J'avais écrit ce texte en 1995. La situation, depuis, ne s'est pas améliorée, hélas. D'autant que maintenant, pour être encore plus efficaces dans la négation de la nature
et pour mieux cacher le fait qu'elle se débrouille très bien sans nous, on a mis sur le marché un autre mot dont on se gargarise dans les salons où l'on cause : Biodiversité. Tiens, il
faudra que j'en parle aussi, de celui-là! Mais nous verrons plus tard.
"On n'est que par rapport à ce qui n'est pas soi et l'on est d'autant plus intensément que cet autre est différent"---
"Ceux qui n'ont jamais eu envie de pleurer devant les bulldozers ne sont pas de vrais alliés".
De tous côtés, on n'entend plus que ça, comme disait il y a plusieurs décennies une chanson vantant les mérites du twist. Environnement, environnement--- Et la nature
alors ? Où est-elle passée, la nature ? Le mot "nature".a-t-il définitivement cédé la place ?
ENVIRONNEMENT
Mot anthropocentrique s'il en est - Au milieu l'Homme tout puissant et avec un grand H, le reste autour est quantité négligeable. Un mot technocratique, grisâtre, guindé, sans joie, un mot de réformiste frileux pour une planète aseptisée où
l'Homme ne rencontrera plus que lui-même.
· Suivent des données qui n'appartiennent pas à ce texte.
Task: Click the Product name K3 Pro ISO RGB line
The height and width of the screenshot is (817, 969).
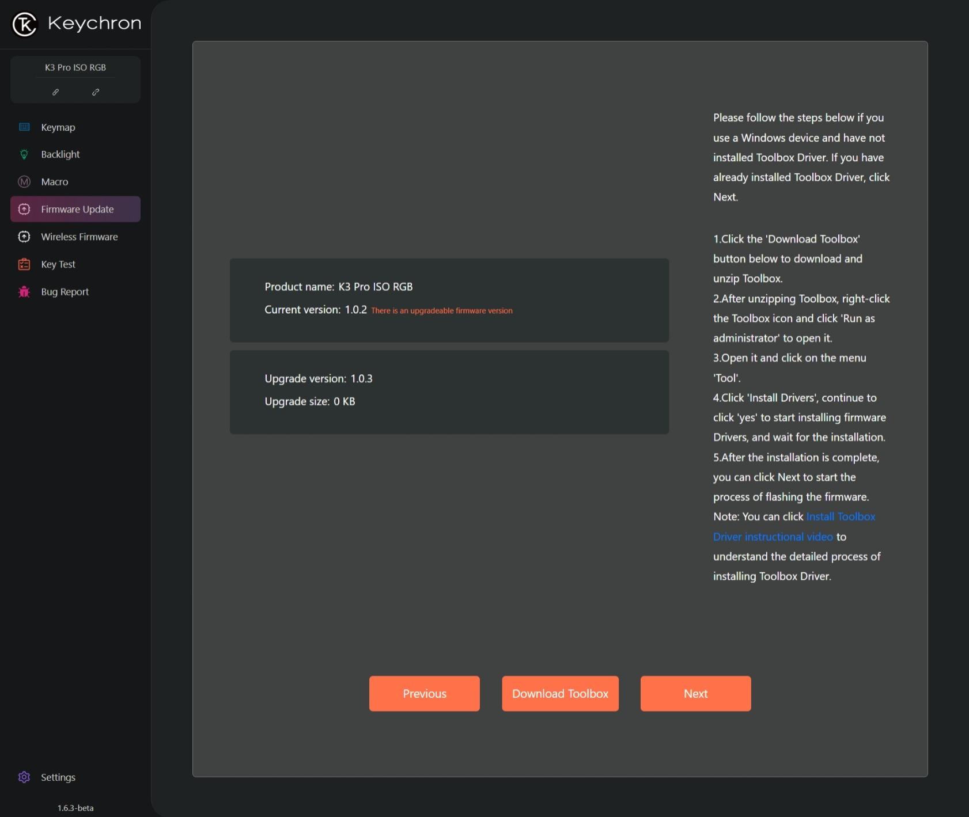Action: click(338, 287)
Un mot relégué dans les placards d'un ministère-alibi où le plus humble des braconniers dont
nous entretenait Maurice
Genevoix aurait oeuvré avec plus d'amour que le moins mauvais des ministres ou secrétaires d' Etat qui s'y sont succédés (pardon
Huguette ! Ne te fâche pas, Dominique, j'avais écrit ça en 1995! NDLR).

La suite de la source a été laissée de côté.